Problem to solve: Restate the data that follows exactly as it stands, beginning with the first line and ending with the line that contains "Request More Information (756, 2037)".

○ ○ ○ ○

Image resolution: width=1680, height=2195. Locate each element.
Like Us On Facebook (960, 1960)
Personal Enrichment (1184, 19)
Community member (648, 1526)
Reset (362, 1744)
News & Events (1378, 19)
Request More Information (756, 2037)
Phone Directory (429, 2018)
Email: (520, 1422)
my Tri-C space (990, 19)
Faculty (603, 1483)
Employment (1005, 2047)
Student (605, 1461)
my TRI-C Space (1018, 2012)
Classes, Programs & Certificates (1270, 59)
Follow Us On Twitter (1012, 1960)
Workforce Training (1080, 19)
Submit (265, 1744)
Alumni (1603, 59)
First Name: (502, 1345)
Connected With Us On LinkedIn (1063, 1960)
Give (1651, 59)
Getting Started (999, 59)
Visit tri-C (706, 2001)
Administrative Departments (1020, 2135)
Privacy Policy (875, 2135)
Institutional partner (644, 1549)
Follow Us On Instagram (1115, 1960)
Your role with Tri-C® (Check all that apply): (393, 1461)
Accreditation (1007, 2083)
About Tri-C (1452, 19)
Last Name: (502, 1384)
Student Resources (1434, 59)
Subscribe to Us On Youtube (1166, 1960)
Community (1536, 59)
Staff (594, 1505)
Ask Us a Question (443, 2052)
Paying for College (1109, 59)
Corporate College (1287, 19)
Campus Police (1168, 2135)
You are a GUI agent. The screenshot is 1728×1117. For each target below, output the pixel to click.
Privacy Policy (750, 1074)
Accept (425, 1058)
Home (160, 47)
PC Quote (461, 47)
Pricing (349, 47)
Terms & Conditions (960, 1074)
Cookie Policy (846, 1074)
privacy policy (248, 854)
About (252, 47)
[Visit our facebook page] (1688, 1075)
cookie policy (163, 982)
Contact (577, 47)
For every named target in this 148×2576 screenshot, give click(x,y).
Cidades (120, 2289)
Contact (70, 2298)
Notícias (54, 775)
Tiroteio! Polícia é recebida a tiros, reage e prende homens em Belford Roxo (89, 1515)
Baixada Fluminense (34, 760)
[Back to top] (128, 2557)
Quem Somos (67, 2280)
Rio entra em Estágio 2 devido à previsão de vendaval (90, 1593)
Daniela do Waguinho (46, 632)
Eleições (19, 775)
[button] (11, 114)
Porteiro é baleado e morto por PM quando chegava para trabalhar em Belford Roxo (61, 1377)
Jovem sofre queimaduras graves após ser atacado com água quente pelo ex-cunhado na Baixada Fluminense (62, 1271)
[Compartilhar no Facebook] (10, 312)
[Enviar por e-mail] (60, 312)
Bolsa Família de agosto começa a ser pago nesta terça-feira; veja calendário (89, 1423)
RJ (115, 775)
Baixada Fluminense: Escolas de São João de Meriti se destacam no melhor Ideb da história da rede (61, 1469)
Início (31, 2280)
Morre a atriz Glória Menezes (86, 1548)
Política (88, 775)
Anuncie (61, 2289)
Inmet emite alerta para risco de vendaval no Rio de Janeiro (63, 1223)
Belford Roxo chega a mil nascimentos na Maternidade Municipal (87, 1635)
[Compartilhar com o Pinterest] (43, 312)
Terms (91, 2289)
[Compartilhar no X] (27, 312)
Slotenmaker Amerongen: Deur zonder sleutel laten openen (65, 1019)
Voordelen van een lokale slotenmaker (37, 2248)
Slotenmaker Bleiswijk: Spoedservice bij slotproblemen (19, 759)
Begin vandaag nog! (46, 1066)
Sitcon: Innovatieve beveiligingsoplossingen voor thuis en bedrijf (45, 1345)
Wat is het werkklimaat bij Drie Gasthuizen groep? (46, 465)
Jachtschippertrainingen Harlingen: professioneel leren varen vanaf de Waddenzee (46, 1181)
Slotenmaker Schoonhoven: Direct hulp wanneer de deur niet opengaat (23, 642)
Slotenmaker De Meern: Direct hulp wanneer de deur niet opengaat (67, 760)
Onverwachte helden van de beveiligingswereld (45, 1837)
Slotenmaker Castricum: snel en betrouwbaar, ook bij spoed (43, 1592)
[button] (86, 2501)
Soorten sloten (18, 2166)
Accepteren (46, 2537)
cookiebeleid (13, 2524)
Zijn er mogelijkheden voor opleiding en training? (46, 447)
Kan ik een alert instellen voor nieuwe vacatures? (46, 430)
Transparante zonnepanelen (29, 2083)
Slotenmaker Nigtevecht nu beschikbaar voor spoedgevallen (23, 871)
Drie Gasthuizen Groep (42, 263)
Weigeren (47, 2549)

○ ○ ○ ○

Answer section:
Image resolution: width=1680, height=2195. Locate each element.
Like Us On Facebook (960, 1960)
Personal Enrichment (1184, 19)
Community member (648, 1526)
Reset (362, 1744)
News & Events (1378, 19)
Request More Information (756, 2037)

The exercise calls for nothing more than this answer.